# Start of INPUT FOR THIS TASK

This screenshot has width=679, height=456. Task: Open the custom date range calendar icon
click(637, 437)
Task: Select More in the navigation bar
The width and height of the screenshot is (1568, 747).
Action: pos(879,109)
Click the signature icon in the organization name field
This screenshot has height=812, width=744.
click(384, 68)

# End of INPUT FOR THIS TASK

WHAT IS ASKED
Switch each "Task" in the material to "Instruction" and reproduce the rest without any change.

COMPLETE ANSWER
This screenshot has width=679, height=456. Instruction: Open the custom date range calendar icon
click(637, 437)
Instruction: Select More in the navigation bar
The width and height of the screenshot is (1568, 747).
Action: pos(879,109)
Click the signature icon in the organization name field
This screenshot has height=812, width=744.
click(384, 68)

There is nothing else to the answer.